To achieve this goal, Lunardi and his staff try to find solutions to the problems posed by the state delegates and senators on the Commission regarding different healthcare policy topics, which later can become legislation. He listed the three roles of the state government in behavioral healthcare: provider, payer and regulator. He also discussed the main policy areas which the Commission is tackling right now, including nursing home staffing shortages and health insurance affordability in the individual market.

Lunardi spent much of his talk and his time answering questions from students between presenting slides of information. A few questions and much of the overall talk were centered around the first policy area that the Commission is working on: nursing home staffing shortages. 

“The underlying problem is, it doesn’t pay very much, and it’s a really hard job,” Lunardi said. 

Kelsi Putnam ’23, a public health and public policy double major, decided to attend the event after her club, the Health Policy Journal Club, encouraged members to go. 

“I thought the information about the nursing homes that he was talking about was really interesting and how we don’t have enough staff who want to work for the nursing homes and how he was talking about ways to fix that, but mostly, it would just be to make the job more attractive and that it’s going to be hard to get people to work here and if you’re just kind of going through like governmental steps and monetary steps that you have to take to increase this desire to work in a nursing home,” Putnam said.

When asked about his agency’s role in the expansion of Medicaid, Lunardi jokingly answered, “Good question, how much time you got?” 

While Lunardi mentioned that he does not deal with that issue in his current role at the Commission, he said that in a former role at the Joint Legislative Audit and Review Commission he had a significant part in making it less expensive and more efficient. He mentioned that measures he helped implement saved the state $50 to 60 million a year.

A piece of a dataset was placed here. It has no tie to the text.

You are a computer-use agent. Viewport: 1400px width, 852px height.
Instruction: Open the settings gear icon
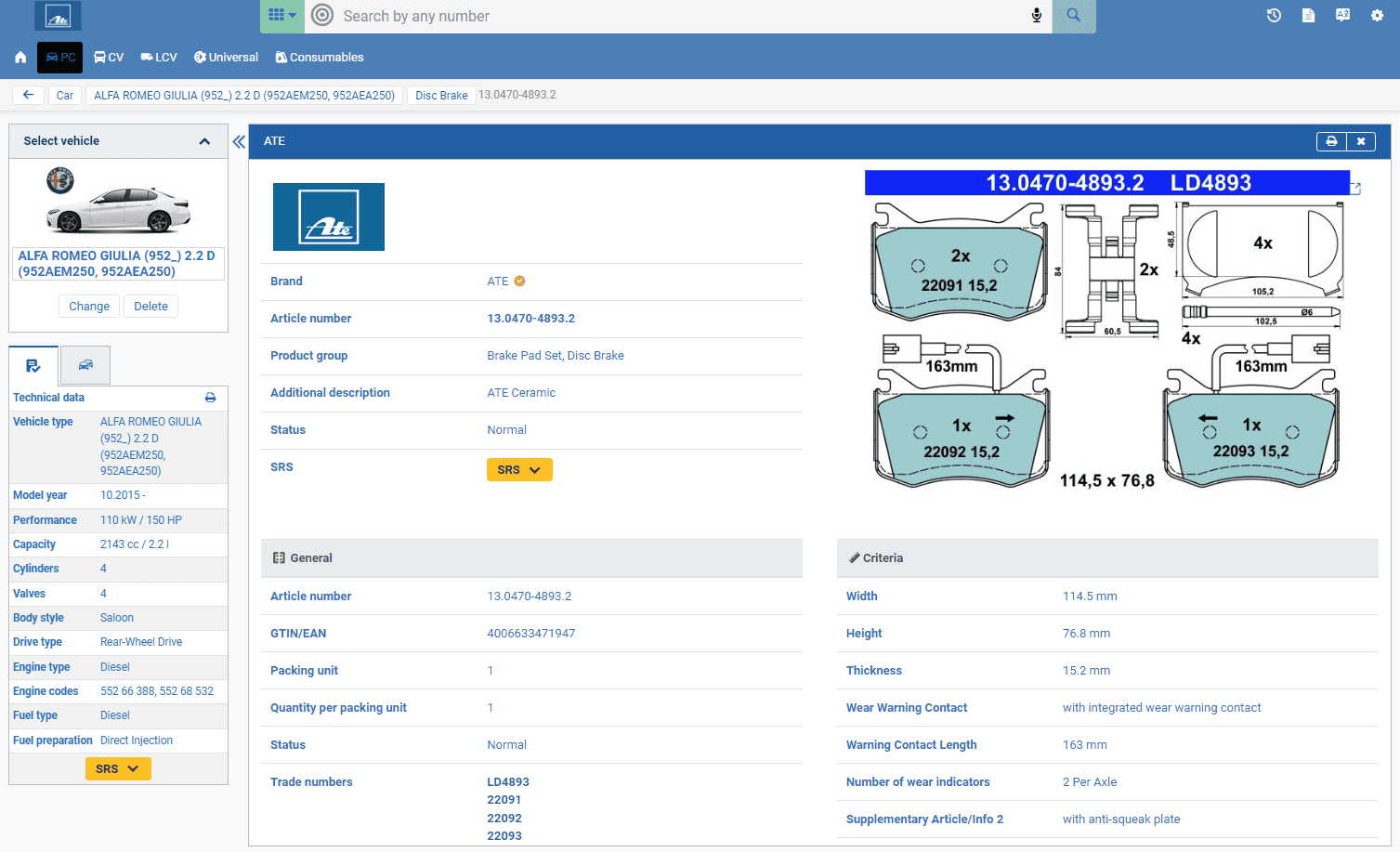[x=1377, y=16]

”That’s real money. I haven’t got my commissioner’s check, but, y’know…” Lunardi said. 

Many in the audience appreciated the positive influence that this talk and the speaker series could have on campus.

“I think it has a pretty positive influence; it’s always good to know about what your government’s doing, especially in a topic that hasn’t previously been discussed as much in a political setting, and it’s kind of on the rise, talking about mental health, behavioral health,” Putnam said. “However the government’s doing, however you feel about that, I think it’s important to know what it’s doing and…be transparent in that situation.”

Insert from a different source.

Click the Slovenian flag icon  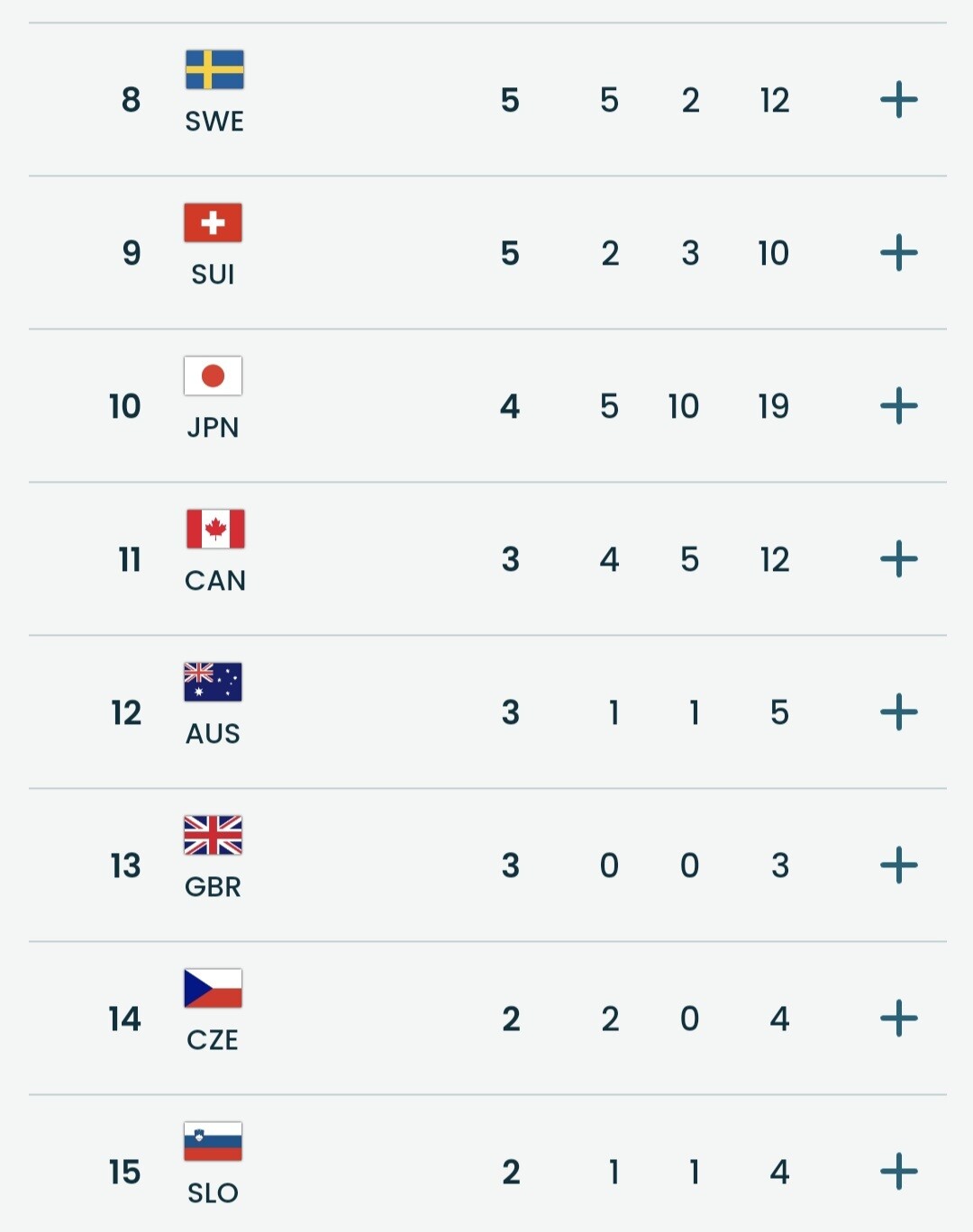[x=213, y=1141]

Following the talk, there was plenty of interest in diving deeper into the issue.

“I would love to see a talk about Virginia’s mental health facilities but from people who have worked inside of them,” Hazel Vineet ’25 said. “I think this provides an important perspective of what steps the system takes to address behavioral health issues and also why there’s such a labor shortage within the industry.”

Students also expressed interest in exploring related issues. 

“I really like this focus on mental health, I know this talk was also supposed to talk about substance abuse but I don’t think we got to that part, we just didn’t have enough time, and I think that is something that I’d really like to see, the effect of substance abuse and also incarceration on mental health,” Putnam said. “We touched upon it briefly in the talk and the previous one, but I would like maybe to dive further into that.”